White males have been the cause of many hundreds of years of oppression, and slavery towards others. White people can be fearful who react to their perceived fears in ways that create, and alienate others around them. Rather than including, white people have excluded other races, creating a class system which only secures a white privilege lifestyle, whilst destroying the lives and races of the world. Yet, it seems very challenging for most white people to say this. So I’m acknowledging it.
So here’s what I want to say to Black Lives Matter:

I want you to win, and progress by opening up the dialogue for why Black Lives Matter.  Yet watching you go about it can be utterly painful. I am left with many questions in my head about why you do the things you do in the name of inclusion. In many ways, Black Lives Matter is their own worst enemy. It’s like watching #BLM line up at the starting blocks of a race insistent on wearing a 10lb weight belt around themselves, and then complaining the race isn’t fair. 
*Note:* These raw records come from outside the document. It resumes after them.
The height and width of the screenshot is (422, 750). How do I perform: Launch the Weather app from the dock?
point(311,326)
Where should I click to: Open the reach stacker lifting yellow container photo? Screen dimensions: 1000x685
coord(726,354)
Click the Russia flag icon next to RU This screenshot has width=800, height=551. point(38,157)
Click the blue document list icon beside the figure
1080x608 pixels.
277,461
The way I see it, Black people already are on the side of Black Lives Matter. Therefore, you need non-Black people’s support in order to grow the Black Lives Matter movement. Therefore, the job of #BLM is about educating white people, not attacking them for what their ancestors have created. Of course, it’s understandable that the situation is frustrating and challenging. It’s something that I will never be able to truly understand because I am white, which is not my fault, yet remains an issue in the conversation.

I think the concept which alludes #BLM is people generally don’t like to listen to other angry people because it’s bad energy. People are generally poor listeners to begin with. So most people will not hear what #BLM has to say if it sounds angry and aggressive. Ultimately, #BLM has to connect with empathy and vulnerability if you are to truly get people’s listening. Those are the only two connecting emotions that human beings use, yet Black Lives Matter aren’t using either. Instead, I see Black Lives Matter using fear generated emotions like, anger, frustration, aggression and resistance. These are exactly the same emotions used against #BLM by those who seek to suppress you, and as the saying goes, “whatever you resist, persists.”
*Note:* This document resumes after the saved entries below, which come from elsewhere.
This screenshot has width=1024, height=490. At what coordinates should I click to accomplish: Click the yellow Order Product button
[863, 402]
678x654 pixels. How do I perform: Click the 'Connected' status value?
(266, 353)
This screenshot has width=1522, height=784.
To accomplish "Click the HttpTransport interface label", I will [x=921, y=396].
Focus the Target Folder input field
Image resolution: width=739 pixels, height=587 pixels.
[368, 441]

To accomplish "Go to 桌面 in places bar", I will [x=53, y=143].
It’s my worst fear that #BLM will use this aggressive energy to attract others with like energy. Then #BLM will become a collection of angry Black people shouting for justice in a world that doesn’t want to give it. That will create more resistance, resentment, frustration and little progress because it’s been like this for centuries. We all know the way this path leads to, and nobody wins.

I’ve been told by many Black people that  Blacks don’t like it when white people quote Dr. Martin Luther King Jr. Yet I cannot help from sharing the very wise words that he uttered over 50 years ago in the face of greater resistance than we have now. MLK said, “Darkness cannot drive out darkness: only light can do that. Hate cannot drive out hate: only Love can do that.”




Therefore the mission of the #BLM movement must be deeply rooted in Love, which is the opposite of anger and hate. Hate just creates more hate, and this world already has enough of that.  I hope that Black Lives Matter opens the conversation for all people who feel like they aren’t accepted for who they are. It seems that #BLM has the ability to open that conversation because in fact, all lives matter.

The common denominator in this thing called life is, that we are all spirit beings having a human experience. Each of us is wearing a different costume, yet we seemingly relate to each other as if that costume is real, when in fact, it’s not who we are. We are so much more than the body we exist inside of!  Until we start relating to each other as such, we will be limited by these costumes we wear, and be stuck at the party of intolerance, instead of the party of acceptance and Love.